Eğitim teknolojisi için çıkarımlar

Winn önemli katkılarda bulundu[kaynak belirtilmeli ] Bu alandaki kapsamlı araştırmalarından da anlaşılacağı üzere eğitim teknolojisi alanına. Aşağıda, Winn (2002) tarafından bu alanda çalışan araştırmacılar veya gelecekteki araştırmacılar için sağlanan sekiz önerinin bir listesi bulunmaktadır.[2] Bu liste yararlı bilgiler sağlar[kime göre? ] uygulayıcıların araştırma bulgularını bozabilecek faktörleri nasıl azaltabilecekleri ve böylece eğitim teknolojisi araştırmalarının iyileştirilmesine yardımcı olabilecekleri.

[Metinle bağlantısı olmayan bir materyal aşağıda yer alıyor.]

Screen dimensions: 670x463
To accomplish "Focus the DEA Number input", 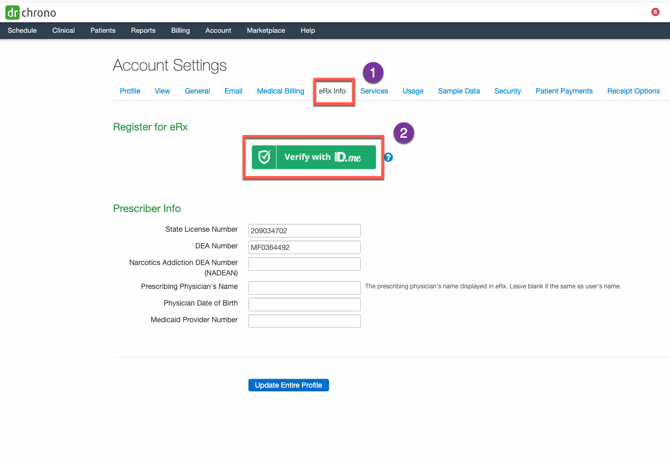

  1. Eğitmenler, öğrencilerin kafasını karıştırabilecek veya kavramları anlamalarını engelleyecek metaforlar kullanmamalıdır.
  2. Bilgisayar öğrenme ortamları, bir yapılandırmacı yaklaşmak. Eğitmenler hatalara izin vermeli ve temel gerçekleri öğretmek için sanal ortamları kullanmamalıdır.
  3. Eğitim teknolojisi, öğretim için yeterli bir yöntem değildir. Eğitimciler derslerine aktiviteleri ve diğer iletişim yöntemlerini uygulamalıdır.
  4. Öğrenciler başarmak zorunda oldukları görevi anlamalıdır ve nihai hedeflerine ulaşmak için yapı iskelesine ihtiyaç duyarlar.
  5. Eğitimciler, teknolojiye dayalı öğrenme ortamında sosyal bağlamı uygulamalı ve öğrenciler arasında paylaşım ve işbirliğini kabul etmelidir.
  6. Eğitimciler, öğretimlerini etkili kılmak için dış toplumdan uzmanları dahil etmelidir.
  7. Eğitimciler, öğrencilerin öğrenim ortamlarında değişiklik yapmalarını teşvik etmelidir çünkü bu, eğitimcilerin öğrencinin öğrenmesi hakkında bilgi edinmesine olanak sağlayacaktır.
  8. Eğitimciler, öğrenciler ve araştırmacılar, eğitim teknolojisi araştırmalarının iyileştirilmesine katkıda bulundukları için bir ekip olarak çalışmalıdır.

Seçilmiş Yayınlar

  • Winn, William D. "Öğretim Sistemlerinde İçerik Yapısı ve Biliş" (1978).

Makaleler, bir seçim:

  • Winn, W.D. (1987). Eğitim materyallerinde çizelgeler, grafikler ve diyagramlar. D. Willows ve H. Houghton'da (Eds.), İllüstrasyon Psikolojisi. Cilt 1. Temel Araştırma. New York: Springer, 152-198.
  • Winn, W.D. (1990). Grafiklerden öğrenme üzerine araştırma için teorik bir çerçeve. Uluslararası Eğitim Araştırmaları Dergisi, 14, 553-564.
  • Winn, W.D. (1991). Harita ve diyagramlardan öğrenmek. Eğitim Psikolojisi İncelemesi, 3, 211-247.
  • Winn, W.D. (1993). İnsanların diyagramlarda bilgiyi nasıl aradıklarının hesabı. Çağdaş Eğitim Psikolojisi, 18, 162-185.
  • Winn, W.D. (1994). Algısal ve bilişsel süreçlerin grafiklerin anlaşılmasına katkıları. W. Schnotz ve R. Kulhavy (Ed.), Grafik Anlayışı. Amsterdam: Elsevier. 3-27.

Referanslar

  1. ^ Norbert M. Seel (2012). Öğrenme Bilimleri Ansiklopedisi. s. 3035
  2. ^ a b c d e Winn, W. (2002). "Eğitim teknolojisi araştırmalarında güncel eğilimler: Öğrenme ortamlarının incelenmesi". Eğitim Psikolojisi İncelemesi, 15(4), 331-351
  3. ^ a b c d e Winn, W., Stahr, F., Sarason, C., Fruland, R., Oppenheimer, P. ve Lee, Y. (2006). Denizde Doğrudan Deneyime Kıyasla Bilgisayar Simülasyonundan Oşinografiyi Öğrenmek. Fen Öğretiminde Araştırma Dergisi, 43(1), 25-42.
  4. ^ a b c d Winn, W. (2002). Eğitim Teknolojisinde Araştırma için Araştırma Yöntemleri ve Kanıt Türleri. Eğitim Psikolojisi İncelemesi, 14(3), 367-373.